De Baron Osy moest dezelfde dag nog vertrekken. Maar door de schade diende dit uitgesteld. Tijdens dit gebeuren kon de bemanning op het laatste nog op de kaai touwwerk vastmaken en zo stilaan de Prince Albert remmen terwijl men de machines probeerde stil te leggen. Uiteraard liep de Prince Albert door dit gebeuren heel wat schade op aan het achterschip. Een uitzonderlijke testvaart weliswaar.
In het onderzoek werden ernstige fouten aan de machine vastgesteld. Het voorval had zich al eerder voor gedaan in de voormiddag bij het begin van de testen maar deze maal met de machines volle kracht vooruit. De Prince Albert was hierdoor in de dijk gelopen waardoor men deze met twee sleepboten weer vlot heeft moeten trekken.

Na het voorval bij de proefvaart heeft men de Prince Albert terug in droogdok geplaatst om met man en macht het probleem en de schade te herstellen. Ook de aangebrachte schade aan de Rallus en de Baron Osy. Men schatte de schade op zo’n 300 000 Fr. Een duur voorval dat slechts zo’n 5 minuten geduurd heeft. Gelukkig waren er geen gewonden gevallen.
Het kostte directeur Sadoine van de Cockerill werf heel wat onderhandelen met de betrokken partijen om alles in goede banen en naar voldoening te krijgen.

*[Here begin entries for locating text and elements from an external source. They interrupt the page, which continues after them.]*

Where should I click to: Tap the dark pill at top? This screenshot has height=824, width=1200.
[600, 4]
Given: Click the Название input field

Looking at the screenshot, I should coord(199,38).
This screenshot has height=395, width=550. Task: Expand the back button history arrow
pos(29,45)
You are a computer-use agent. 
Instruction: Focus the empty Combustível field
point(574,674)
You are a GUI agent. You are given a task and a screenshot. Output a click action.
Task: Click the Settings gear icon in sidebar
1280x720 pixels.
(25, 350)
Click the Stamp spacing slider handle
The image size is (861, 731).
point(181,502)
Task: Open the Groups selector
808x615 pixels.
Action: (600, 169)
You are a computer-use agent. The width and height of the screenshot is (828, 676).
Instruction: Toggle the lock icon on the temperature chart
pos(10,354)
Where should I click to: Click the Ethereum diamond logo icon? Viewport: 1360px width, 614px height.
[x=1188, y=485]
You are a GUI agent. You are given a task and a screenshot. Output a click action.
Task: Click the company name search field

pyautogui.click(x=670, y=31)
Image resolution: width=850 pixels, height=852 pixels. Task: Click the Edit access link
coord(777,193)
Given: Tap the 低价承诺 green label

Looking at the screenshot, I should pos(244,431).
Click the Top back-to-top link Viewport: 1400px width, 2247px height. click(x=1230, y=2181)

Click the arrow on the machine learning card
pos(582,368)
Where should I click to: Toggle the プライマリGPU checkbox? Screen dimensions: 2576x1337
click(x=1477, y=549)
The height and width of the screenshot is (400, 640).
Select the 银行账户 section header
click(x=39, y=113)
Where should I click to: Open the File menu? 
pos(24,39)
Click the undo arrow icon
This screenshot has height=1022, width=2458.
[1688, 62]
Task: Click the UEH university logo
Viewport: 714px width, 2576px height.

Op zaterdag 25 september 1886 kwam de Prince Albert om 14u00 te Oostende aan met als commandant Ecrivisse. Heel wat mensen van inspectie en andere van de scheepswerf waren aan boord. Dhr. Sadoine ging onmiddellijk aan boord met de directeur Dufour en de ingenieurs.
Kort daarop kwam de Koning te Oostende aan en bracht een bezoek aan het schip. Nadat Z.M. de Koning vertrokken was kon het mooie schip bezocht worden.

Men wilde met de nieuwe schepen een derde dagelijkse afvaart dagelijks mogelijk maken. (De Prince Albert is samen met de Ville de Douvres gebouwd). Tijdens de proefvaart werd een snelheid van 17 knopen gehaald en men was overtuigd dat naargelang de nieuwe machines  gebruikt werden een hogere snelheid zou gehaald worden. Met zelfs de grootste overtuiging dat ten opzichte van de oudere schepen de reis één uur minder zou gaan duren.

De ramen en dek van de brug waren in teakhout uitgevoerd.  Een wandeldek met overkapping in geval van regen.  Zeer mooi ingericht en bemeubelde speciale salons en cabines zorgden voor een volledig comfort. Er was verwarming in alle ruimten en voor de ventilatie waren de laatste technieken toegepast. De elektriciteit werd door een Siemens dynamo opgewekt en de lampen van het merk Swan die op de brug, in de salons en cabines waren voorzien. Het roer en de kaapstanden  werden vanuit de brug aangestuurd met een stoommachine. Er ware vier boilers geïnstalleerd wat de druk kon opvoeren tot 8 atmosfeer.
Beide vaartuigen werden in één jaar gebouwd en kostten 2 miljoen.
Voor de kenners was dit een prachtig ontworpen schip zowel qua vorm als ontwerp machines.
Naast de kwaliteiten waren er echter nog wat andere zaken die dienden nog te worden onderzocht.

Op zaterdag 6 november 1886 deed de Prince Albert haar eerste reis en vertrok om 10u00 uit Oostende naar Dover.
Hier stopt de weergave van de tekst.